### Task prompt
Below are the records; copy each line in which "item" occurs.

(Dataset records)
▼
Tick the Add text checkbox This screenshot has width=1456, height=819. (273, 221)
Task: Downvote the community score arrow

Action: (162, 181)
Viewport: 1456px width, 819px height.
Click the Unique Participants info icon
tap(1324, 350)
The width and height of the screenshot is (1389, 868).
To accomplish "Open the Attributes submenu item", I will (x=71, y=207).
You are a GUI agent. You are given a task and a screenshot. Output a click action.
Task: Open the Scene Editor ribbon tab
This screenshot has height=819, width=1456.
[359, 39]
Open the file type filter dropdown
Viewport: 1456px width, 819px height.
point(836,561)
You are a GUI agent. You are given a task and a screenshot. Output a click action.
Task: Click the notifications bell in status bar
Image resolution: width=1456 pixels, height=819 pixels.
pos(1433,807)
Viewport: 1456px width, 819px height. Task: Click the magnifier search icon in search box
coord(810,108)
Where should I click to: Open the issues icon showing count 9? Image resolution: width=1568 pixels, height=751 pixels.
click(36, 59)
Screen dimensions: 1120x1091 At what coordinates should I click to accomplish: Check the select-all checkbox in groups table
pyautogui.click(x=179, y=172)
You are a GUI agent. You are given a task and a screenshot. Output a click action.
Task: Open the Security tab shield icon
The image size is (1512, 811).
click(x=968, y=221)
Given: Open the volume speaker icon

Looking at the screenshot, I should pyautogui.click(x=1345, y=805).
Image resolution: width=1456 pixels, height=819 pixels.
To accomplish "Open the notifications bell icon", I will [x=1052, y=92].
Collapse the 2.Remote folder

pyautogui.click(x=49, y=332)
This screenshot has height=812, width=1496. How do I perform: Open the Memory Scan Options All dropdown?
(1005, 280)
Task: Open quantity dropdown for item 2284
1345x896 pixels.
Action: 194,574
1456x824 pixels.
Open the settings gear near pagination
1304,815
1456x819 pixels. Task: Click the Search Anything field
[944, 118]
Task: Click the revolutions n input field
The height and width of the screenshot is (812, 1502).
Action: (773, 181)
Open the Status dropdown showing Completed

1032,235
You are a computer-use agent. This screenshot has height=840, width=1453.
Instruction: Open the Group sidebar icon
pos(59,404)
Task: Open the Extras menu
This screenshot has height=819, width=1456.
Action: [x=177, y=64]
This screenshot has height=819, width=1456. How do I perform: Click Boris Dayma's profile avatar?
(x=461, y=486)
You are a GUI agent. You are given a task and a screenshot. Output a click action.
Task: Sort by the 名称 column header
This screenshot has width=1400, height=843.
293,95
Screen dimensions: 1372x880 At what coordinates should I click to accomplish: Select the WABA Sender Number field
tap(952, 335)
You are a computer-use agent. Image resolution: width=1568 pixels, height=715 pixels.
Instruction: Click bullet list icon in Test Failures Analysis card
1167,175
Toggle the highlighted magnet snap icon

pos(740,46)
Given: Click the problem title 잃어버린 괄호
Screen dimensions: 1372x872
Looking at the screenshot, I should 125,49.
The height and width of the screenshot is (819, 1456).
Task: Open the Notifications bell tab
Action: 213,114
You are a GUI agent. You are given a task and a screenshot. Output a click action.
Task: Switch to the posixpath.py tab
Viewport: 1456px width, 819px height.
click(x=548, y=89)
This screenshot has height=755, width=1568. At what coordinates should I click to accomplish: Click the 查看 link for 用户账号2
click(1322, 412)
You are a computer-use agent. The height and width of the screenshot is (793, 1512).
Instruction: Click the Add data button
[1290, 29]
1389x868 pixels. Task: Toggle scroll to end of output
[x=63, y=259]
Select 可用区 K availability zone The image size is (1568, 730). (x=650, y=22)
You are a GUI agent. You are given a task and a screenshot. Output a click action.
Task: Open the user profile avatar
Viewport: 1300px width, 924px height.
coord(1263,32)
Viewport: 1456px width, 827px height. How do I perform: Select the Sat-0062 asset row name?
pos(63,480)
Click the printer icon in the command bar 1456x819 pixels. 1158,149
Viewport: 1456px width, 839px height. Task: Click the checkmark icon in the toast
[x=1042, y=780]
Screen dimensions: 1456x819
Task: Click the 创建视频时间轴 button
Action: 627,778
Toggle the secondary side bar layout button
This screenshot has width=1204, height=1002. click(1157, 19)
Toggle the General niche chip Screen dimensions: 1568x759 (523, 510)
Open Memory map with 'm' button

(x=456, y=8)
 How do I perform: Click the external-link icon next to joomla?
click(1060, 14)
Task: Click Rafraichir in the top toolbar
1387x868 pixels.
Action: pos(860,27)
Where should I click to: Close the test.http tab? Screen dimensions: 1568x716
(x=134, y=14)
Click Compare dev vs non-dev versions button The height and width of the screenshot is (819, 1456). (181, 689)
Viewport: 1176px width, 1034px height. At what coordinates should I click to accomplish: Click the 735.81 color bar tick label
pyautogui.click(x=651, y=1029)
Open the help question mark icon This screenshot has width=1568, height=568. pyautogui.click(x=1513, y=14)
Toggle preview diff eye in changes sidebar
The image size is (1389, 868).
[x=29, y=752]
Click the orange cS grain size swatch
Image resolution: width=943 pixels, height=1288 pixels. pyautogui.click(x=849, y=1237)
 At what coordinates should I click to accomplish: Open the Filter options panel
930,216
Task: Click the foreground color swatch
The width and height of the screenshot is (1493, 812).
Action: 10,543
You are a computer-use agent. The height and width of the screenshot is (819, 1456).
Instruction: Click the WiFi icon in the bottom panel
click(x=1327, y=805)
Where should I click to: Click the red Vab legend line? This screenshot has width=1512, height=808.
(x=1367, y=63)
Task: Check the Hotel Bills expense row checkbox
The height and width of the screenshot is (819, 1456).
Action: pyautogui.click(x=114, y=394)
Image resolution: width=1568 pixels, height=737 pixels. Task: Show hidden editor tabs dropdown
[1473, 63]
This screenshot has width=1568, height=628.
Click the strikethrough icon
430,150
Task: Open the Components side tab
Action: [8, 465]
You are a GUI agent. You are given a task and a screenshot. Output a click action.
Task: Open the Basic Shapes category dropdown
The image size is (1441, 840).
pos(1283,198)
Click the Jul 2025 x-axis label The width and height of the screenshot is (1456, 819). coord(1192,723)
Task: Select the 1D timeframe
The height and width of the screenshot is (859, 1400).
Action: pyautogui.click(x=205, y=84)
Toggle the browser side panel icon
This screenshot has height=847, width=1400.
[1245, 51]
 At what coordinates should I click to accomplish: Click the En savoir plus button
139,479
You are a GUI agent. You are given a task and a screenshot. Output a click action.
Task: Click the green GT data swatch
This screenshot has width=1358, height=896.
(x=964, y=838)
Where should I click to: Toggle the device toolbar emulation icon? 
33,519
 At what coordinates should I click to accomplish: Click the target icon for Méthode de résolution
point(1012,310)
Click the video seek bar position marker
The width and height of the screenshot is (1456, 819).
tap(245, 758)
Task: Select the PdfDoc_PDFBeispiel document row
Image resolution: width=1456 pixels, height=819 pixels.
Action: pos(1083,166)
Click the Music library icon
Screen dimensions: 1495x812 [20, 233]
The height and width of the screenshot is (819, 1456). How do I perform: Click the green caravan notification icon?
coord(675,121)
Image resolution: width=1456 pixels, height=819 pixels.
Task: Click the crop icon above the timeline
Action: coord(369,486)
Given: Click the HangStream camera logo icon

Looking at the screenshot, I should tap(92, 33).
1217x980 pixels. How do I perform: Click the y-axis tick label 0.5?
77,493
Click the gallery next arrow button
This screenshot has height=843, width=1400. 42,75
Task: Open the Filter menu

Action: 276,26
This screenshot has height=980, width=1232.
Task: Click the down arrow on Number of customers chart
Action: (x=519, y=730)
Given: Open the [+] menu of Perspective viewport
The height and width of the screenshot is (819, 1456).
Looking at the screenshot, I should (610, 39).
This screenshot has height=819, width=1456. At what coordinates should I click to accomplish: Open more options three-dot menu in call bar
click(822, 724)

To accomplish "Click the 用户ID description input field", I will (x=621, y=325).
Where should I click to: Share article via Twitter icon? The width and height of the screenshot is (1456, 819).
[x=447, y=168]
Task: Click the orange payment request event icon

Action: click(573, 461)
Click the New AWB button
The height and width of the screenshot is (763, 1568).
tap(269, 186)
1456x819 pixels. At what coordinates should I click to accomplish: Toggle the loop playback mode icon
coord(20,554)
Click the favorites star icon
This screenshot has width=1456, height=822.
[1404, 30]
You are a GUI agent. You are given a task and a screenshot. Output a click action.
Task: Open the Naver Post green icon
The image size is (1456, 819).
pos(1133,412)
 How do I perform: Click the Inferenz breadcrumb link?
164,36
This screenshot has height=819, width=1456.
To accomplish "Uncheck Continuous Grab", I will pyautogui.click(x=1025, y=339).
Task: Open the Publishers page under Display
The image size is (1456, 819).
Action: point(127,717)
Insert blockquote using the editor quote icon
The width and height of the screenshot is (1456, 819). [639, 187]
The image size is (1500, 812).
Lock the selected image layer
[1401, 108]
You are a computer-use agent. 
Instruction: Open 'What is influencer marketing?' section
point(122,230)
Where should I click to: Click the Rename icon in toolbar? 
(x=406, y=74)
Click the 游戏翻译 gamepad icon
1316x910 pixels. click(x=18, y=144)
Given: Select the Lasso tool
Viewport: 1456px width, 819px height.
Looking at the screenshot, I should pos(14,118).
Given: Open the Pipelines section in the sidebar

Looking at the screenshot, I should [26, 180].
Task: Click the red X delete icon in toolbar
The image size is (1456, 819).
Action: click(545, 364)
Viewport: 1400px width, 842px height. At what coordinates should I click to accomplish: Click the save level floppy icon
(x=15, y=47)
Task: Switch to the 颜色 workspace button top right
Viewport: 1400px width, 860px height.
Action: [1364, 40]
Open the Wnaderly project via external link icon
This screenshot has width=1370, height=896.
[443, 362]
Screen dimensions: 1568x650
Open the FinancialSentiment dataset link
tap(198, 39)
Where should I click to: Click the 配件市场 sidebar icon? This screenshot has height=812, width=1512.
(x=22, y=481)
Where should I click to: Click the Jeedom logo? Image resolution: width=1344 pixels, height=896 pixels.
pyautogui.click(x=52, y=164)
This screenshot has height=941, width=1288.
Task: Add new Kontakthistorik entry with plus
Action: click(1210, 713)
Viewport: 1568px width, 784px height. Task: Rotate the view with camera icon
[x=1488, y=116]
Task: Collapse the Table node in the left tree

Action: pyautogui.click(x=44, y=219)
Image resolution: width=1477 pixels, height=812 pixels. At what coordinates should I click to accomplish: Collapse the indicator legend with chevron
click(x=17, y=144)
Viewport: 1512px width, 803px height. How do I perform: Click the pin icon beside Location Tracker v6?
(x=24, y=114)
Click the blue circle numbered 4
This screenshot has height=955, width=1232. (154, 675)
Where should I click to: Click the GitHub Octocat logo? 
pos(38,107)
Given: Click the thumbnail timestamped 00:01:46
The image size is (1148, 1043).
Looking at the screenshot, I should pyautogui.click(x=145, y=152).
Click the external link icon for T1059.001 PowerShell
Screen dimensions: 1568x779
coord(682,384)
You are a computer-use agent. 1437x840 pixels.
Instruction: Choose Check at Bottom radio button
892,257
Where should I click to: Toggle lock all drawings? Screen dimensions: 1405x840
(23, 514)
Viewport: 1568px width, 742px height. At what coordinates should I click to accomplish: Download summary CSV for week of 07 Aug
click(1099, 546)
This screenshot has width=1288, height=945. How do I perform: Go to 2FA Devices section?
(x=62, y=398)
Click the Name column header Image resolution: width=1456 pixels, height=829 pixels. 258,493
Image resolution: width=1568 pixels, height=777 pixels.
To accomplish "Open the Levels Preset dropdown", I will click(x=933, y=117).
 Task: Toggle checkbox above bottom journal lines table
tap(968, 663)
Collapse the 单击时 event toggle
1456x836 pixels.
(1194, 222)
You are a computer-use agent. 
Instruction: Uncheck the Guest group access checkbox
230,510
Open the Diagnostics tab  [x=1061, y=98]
▲
### Output for this task
To accomplish "Open the Attributes submenu item", I will (x=71, y=207).
Task: Open quantity dropdown for item 2284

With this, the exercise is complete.